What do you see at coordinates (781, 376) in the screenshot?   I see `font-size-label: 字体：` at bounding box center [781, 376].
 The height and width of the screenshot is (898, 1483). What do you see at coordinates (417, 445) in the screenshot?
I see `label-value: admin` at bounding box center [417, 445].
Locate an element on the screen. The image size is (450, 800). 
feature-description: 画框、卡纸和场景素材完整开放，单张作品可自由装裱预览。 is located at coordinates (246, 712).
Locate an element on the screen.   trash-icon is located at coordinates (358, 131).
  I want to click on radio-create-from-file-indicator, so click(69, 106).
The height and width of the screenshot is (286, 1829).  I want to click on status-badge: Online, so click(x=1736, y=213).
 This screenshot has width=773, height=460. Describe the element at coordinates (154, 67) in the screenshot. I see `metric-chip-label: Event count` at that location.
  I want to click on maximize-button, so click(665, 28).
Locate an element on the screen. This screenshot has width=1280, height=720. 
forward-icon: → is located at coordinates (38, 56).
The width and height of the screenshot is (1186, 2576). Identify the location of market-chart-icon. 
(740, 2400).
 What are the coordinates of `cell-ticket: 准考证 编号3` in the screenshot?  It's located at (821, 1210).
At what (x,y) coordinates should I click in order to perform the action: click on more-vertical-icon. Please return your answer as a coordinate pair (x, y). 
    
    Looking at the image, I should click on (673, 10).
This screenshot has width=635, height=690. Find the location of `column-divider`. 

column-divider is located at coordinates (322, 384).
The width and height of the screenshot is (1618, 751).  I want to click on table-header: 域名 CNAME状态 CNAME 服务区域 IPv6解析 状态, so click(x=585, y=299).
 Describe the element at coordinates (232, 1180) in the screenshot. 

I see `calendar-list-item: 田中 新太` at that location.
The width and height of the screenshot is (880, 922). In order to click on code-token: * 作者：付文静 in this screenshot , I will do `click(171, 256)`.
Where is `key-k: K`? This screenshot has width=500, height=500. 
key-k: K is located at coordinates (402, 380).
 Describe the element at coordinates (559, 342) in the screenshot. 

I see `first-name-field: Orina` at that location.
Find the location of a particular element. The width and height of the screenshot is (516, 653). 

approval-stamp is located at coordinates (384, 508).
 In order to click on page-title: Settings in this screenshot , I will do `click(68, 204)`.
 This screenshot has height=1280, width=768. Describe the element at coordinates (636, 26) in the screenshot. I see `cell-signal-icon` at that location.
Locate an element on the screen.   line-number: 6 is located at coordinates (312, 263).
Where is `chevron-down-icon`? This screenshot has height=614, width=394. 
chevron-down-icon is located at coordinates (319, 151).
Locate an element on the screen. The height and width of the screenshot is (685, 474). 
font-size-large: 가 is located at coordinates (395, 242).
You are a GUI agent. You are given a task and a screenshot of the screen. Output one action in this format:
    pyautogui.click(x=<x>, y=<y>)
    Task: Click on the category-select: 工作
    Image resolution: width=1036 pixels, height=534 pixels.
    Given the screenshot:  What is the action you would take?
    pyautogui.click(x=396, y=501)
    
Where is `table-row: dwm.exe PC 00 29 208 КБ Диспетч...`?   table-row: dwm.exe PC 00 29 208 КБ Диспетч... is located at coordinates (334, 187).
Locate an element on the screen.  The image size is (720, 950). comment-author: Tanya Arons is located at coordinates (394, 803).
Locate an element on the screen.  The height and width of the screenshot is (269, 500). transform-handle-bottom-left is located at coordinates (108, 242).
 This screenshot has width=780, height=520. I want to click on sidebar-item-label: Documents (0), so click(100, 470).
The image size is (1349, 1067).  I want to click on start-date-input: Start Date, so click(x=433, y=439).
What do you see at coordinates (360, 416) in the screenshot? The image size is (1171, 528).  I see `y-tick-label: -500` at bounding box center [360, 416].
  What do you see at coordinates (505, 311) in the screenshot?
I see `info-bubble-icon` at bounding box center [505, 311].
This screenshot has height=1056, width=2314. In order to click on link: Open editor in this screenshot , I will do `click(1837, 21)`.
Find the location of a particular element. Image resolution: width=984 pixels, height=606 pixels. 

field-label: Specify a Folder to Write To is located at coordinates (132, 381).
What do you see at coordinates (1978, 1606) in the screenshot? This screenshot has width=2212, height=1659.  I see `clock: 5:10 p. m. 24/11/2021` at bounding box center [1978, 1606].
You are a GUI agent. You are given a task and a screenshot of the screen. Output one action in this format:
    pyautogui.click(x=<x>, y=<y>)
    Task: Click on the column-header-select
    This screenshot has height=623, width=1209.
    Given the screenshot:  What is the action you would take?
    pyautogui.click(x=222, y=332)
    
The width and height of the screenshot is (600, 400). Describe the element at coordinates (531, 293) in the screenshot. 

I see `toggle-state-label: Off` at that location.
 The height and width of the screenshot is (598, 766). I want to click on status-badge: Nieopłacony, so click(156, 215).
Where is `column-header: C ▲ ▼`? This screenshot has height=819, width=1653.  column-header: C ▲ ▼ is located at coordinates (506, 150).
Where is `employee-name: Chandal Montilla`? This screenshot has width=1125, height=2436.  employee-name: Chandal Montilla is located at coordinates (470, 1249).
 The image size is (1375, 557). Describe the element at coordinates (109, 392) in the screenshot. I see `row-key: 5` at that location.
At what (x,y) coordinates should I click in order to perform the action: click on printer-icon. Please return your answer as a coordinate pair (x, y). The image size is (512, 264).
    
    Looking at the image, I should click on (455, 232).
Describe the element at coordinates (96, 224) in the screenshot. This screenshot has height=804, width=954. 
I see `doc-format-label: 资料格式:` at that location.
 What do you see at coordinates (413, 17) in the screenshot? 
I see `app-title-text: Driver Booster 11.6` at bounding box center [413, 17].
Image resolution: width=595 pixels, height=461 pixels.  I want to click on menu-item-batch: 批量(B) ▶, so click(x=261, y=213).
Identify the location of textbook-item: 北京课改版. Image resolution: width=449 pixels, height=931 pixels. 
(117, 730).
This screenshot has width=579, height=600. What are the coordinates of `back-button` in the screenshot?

Instructions to follow: Copy the records verbatim, from the line with "Find the location of a particular element. The" to the line with "coordinates (394, 803).", both included.

Answer to the problem:
Find the location of a particular element. The width and height of the screenshot is (516, 653). 

approval-stamp is located at coordinates (384, 508).
 In order to click on page-title: Settings in this screenshot , I will do `click(68, 204)`.
 This screenshot has height=1280, width=768. Describe the element at coordinates (636, 26) in the screenshot. I see `cell-signal-icon` at that location.
Locate an element on the screen.   line-number: 6 is located at coordinates (312, 263).
Where is `chevron-down-icon`? This screenshot has height=614, width=394. 
chevron-down-icon is located at coordinates (319, 151).
Locate an element on the screen. The height and width of the screenshot is (685, 474). 
font-size-large: 가 is located at coordinates (395, 242).
You are a GUI agent. You are given a task and a screenshot of the screen. Output one action in this format:
    pyautogui.click(x=<x>, y=<y>)
    Task: Click on the category-select: 工作
    Image resolution: width=1036 pixels, height=534 pixels.
    Given the screenshot:  What is the action you would take?
    pyautogui.click(x=396, y=501)
    
Where is `table-row: dwm.exe PC 00 29 208 КБ Диспетч...`?   table-row: dwm.exe PC 00 29 208 КБ Диспетч... is located at coordinates (334, 187).
Locate an element on the screen.  The image size is (720, 950). comment-author: Tanya Arons is located at coordinates (394, 803).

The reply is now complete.